Que craignait-il au juste ? Une explosion de colère ? Des reproches ou toute autre réaction née d’une grande déception ? Il n’entendit qu’un profond soupir, puis :

— Je ne pense pas que vous ayez donné votre consentement ?

— Ne vous ai-je pas dit que je viens de l’apprendre ? Est-ce que cela change quelque chose ?

— Au point de vue de la validité du mariage, sans aucun doute. Surtout s’il s’agit d’une simple bénédiction religieuse. Dans quelques mois vous aurez doublement la loi pour vous. On parle beaucoup de ce Code civil auquel le Premier Consul est très attaché, mais je suppose qu’en me posant votre dernière question vous ne faisiez pas allusion au côté légal de ce mariage. Vous voulez savoir si cela ne change rien pour moi ?

— En effet. J’ai cru m’apercevoir… que ma fille ne vous est pas totalement indifférente.

— Vous êtes franc, je le serai aussi. C’est vrai, je l’aime et ce sont de ces choses qui vous arrivent sans prévenir ; mais qu’elle soit mariée ou non ne change rien à mes sentiments. J’ai, au contraire, plus grande envie que jamais de la protéger, puisque apparemment elle vous en refuse le droit, mais…

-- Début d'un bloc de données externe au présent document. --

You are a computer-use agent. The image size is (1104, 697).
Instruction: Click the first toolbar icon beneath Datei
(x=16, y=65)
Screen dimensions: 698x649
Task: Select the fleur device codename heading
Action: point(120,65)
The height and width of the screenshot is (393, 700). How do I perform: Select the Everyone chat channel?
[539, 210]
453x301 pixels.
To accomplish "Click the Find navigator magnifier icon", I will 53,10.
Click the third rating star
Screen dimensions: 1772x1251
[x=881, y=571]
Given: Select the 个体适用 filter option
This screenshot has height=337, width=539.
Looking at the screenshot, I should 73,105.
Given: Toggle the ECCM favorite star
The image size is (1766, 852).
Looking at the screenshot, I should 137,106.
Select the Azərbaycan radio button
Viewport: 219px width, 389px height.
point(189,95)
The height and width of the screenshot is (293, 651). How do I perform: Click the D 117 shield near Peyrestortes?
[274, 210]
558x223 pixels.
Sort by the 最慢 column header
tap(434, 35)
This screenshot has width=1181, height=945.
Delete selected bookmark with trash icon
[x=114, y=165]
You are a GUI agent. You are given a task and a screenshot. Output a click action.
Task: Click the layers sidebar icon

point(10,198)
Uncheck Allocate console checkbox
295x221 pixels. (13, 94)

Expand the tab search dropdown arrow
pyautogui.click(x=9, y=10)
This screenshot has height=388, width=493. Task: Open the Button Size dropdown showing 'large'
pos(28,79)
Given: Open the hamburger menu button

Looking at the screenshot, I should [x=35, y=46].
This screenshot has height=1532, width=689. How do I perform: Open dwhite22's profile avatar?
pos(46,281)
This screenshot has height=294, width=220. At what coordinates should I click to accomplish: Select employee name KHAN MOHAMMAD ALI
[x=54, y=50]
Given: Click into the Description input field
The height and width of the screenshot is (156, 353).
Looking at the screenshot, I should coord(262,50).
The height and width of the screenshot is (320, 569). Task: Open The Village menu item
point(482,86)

— C’est ce que je voulais vous demander ! exhala Tremaine, tandis que sa poitrine se dégonflait. Dieu soit loué, vous m’avez compris !

— Vous ne m’avez pas laissé finir. J’allais dire : mais cette protection ne saurait s’étendre à son époux que je considère toujours comme un ennemi de l’ordre et de la paix en ce pays. Si je peux mettre la main dessus…

— Faites attention ! Elle vous haïrait et je crois qu’elle sait très bien haïr.

— Je n’en doute pas, mais je ferai mon devoir. Tout ce que je peux vous promettre, c’est de tout essayer pour ne pas opérer moi-même.

— Il y a aussi ceux qui vont la recevoir. S’ils étaient arrêtés, elle serait immanquablement compromise. Je n’ai guère confiance en eux, sans les connaître. Elisabeth pourrait être dénoncée.

— Entre subtiliser un suspect et procéder à une rafle, il y a une grande marge. Les ordres du Grand Juge Régnier sont formels : il faut s’emparer du prince presque en secret, en évitant surtout un scandale qui ferait refleurir une légende particulièrement dangereuse. J’ajoute qu’en aucun cas, il ne doit être porté atteinte à sa personne sous peine de graves sanctions. L’arrêter oui, le tuer, non ! Bonaparte a toujours déploré que l’on ait fait tomber les têtes du roi et de la reine : il ne veut pas de ce sang-là sur les mains… Vous savez tout, à présent. Toujours prêt à me faire confiance ?

— Je crois que oui. C’est à Bayeux qu’Elisabeth veut se rendre. Je ne sais pas au juste chez qui et vous comprenez bien qu’il n’est pas question de l’y conduire moi-même.